The solution is that the parties in an interchange must agree on a 
common data schema and on how to interpret it (in the sense that a data 
schema defines an application's  vocabulary -terms, relations etc- and 
the datasets provide the interpretations).

Based on that agreement, each party knows how to map the data schema 
onto their own data structure (or onto the shared data structure), and 
is able to apply the rules to the data in a consistent way, provided a 
fixed mapping between the schema language used to specify the agreed on 
data schema and the RIF data model.

The question is now: should RIF define a data schema language, so that 
parties in an interchange can use RIF to specify the common data schema 
they agree on?

The benefit would be to avoid one step in the translation from/to RIF 
to/from one's own rule language, as the data model would map onto each 
other without an intermediary.

Without entering a theoretical discussion, nor a discussion about 
principles, scope and, the main drawback of this approach would be 
practical: in many cases where rules need be interchanged, if not most, 
the parties must interchange data for other reasons as well, or use them 
in a consistent way for other reason than consistent interpretation of 
rules, and thus need a shared data schema independently of their use of 
RIF for interching rules.

Many such shared data schemas already exist, and Web languages have been 
designed specifically for the purpose of specifying (e.g. XML schema). 
In these cases, the user will be reluctant to redefine the shared schema 
in a different schema language, so that RIF will have to provide a 
mapping from its data model onto the main Schema languages anyway.
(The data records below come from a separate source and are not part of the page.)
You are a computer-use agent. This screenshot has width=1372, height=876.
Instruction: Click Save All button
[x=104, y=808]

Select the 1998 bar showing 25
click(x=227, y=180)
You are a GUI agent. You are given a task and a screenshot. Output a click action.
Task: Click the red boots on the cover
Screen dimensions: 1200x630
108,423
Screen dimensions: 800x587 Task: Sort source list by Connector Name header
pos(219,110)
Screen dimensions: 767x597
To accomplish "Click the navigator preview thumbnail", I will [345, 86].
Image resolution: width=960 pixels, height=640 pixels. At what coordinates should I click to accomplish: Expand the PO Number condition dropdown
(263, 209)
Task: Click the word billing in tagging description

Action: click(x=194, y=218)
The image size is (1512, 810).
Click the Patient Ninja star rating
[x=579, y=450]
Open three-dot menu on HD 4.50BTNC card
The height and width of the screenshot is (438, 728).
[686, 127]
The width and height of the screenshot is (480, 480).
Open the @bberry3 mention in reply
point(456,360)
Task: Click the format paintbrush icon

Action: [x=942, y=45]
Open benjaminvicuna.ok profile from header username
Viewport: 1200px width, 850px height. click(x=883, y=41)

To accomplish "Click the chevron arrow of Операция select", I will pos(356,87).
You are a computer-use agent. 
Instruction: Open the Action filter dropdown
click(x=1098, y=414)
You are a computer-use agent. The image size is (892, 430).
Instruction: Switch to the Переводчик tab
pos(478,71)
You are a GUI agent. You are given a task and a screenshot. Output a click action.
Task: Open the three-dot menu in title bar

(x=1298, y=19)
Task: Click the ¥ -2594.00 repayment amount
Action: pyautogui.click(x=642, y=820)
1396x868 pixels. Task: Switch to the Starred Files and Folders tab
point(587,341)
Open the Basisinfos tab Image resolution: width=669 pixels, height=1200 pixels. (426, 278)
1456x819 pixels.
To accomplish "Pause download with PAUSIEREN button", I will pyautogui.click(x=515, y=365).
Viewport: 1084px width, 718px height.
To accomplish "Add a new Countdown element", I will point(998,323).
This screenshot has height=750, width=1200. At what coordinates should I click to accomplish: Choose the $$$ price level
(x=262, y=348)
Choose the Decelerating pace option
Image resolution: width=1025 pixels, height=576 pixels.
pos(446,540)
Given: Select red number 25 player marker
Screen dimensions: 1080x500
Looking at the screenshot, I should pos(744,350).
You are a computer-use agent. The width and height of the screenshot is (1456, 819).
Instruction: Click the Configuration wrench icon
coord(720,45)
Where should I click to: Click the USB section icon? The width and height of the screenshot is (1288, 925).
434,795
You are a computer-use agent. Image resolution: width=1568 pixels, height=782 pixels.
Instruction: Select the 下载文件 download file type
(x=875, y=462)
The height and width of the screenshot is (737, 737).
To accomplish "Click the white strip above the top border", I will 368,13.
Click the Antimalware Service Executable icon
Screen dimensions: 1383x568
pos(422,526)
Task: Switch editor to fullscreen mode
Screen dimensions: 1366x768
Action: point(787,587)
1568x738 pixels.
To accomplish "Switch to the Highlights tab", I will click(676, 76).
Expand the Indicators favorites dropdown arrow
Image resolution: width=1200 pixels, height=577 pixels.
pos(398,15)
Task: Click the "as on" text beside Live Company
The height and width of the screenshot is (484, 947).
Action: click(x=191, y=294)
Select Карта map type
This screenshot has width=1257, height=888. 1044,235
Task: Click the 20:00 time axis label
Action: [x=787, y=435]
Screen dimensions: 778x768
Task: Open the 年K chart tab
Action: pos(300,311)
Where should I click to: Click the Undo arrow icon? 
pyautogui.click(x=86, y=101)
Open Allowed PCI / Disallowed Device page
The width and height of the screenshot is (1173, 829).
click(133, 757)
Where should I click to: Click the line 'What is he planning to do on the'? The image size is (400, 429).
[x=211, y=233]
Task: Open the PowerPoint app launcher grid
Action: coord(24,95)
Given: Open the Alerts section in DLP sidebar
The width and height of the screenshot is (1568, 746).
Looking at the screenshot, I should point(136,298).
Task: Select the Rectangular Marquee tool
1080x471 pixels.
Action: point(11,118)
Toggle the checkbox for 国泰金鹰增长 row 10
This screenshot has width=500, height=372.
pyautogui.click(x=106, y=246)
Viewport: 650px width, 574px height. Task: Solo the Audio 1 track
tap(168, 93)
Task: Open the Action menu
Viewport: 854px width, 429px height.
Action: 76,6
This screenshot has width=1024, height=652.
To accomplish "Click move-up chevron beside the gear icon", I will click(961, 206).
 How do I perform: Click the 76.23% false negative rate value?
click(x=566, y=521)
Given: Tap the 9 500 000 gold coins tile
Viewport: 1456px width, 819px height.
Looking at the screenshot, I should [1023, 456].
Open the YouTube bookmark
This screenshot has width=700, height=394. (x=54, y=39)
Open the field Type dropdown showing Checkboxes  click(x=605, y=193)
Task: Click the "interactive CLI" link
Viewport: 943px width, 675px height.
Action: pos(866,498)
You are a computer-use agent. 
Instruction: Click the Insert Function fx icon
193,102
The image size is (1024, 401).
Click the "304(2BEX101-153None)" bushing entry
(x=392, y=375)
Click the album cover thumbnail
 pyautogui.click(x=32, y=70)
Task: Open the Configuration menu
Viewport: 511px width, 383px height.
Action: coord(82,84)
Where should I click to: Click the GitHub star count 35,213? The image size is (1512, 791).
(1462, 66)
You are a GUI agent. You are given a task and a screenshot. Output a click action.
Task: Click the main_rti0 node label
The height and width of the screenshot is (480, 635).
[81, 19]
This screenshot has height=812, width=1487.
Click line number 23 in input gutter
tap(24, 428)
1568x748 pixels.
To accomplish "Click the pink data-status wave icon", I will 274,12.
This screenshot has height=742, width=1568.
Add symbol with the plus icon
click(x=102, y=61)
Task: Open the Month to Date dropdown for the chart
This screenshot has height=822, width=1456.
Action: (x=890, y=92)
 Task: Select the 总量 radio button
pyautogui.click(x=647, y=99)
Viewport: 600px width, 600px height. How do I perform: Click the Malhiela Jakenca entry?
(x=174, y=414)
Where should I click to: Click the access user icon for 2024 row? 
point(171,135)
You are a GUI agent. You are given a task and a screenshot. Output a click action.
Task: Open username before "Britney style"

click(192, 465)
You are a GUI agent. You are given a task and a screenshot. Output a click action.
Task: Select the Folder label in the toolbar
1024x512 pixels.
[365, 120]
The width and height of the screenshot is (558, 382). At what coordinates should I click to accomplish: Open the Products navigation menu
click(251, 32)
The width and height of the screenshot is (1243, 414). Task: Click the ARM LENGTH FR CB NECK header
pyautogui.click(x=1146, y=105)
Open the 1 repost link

In the case where no shared schema exist, the parties will have to 
specify one and, given that RIF will provide a mapping to the main 
schema languages, they will have little motivation to choose to specify 
that schema directly in RIF.

As a conclusion, I think that specifying a schema language within RIF is 
adding an unnecessary burden to our already heavy workload, and that we 
should focus instead on specifying how the RIF data model maps onto 
existing and widely deployed data schema languages.

See you in Hawthorne.

Christian

Received on Wednesday, 26 September 2007 16:07:25 UTC